WebRTC (Web Real-Time Communication) is a browser feature that lets websites provide video calls, voice chat, and peer-to-peer file sharing without plugins. To work properly, it needs to discover your device's IP addresses, including your real one behind any VPN tunnel.
A WebRTC leak occurs when websites can see your genuine IP address through this discovery process, bypassing your VPN's encryption. This happens because WebRTC queries your system for all available network interfaces and exposes them to JavaScript running on web pages. Even if your VPN successfully masks your IP for normal traffic, WebRTC requests can slip around it.
Why this matters
If you rely on a VPN for privacy or to appear in a different location, a WebRTC leak undermines that protection.

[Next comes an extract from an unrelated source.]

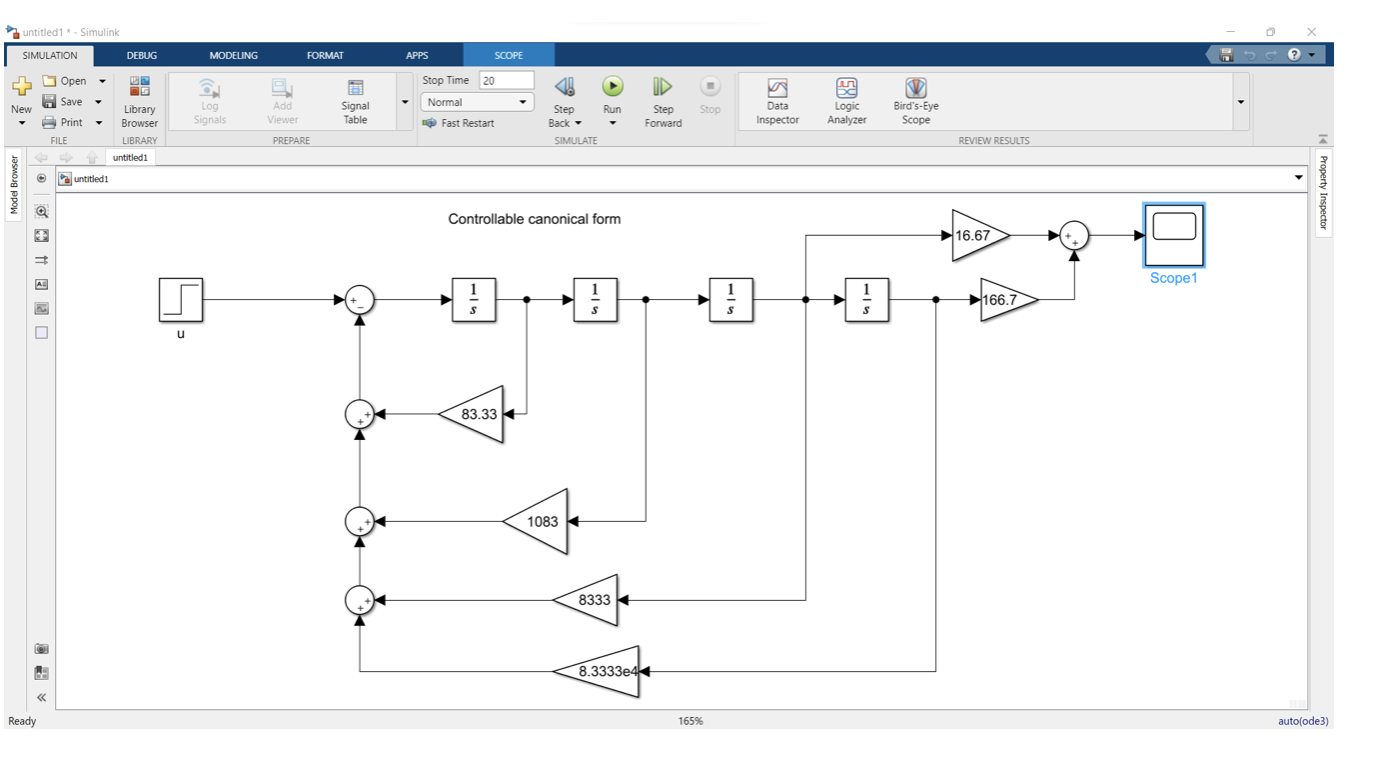Switch to the FORMAT ribbon tab
Screen dimensions: 1382x758
325,55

Advertisers, data brokers, and malicious sites can identify your true location and link your activity across sessions, defeating the purpose of using a VPN.
How to check and prevent leaks
- Use online WebRTC leak test tools to see if your real IP is exposed
- Disable WebRTC in your browser settings or via extensions
- Choose a VPN with built-in WebRTC leak protection
- Use browsers with stricter privacy defaults (Firefox, Brave)
- Keep your browser and VPN software updated, as developers patch this vulnerability regularly
Not all users need to worry about WebRTC leaks, but anyone relying on a VPN for serious privacy work should test their setup.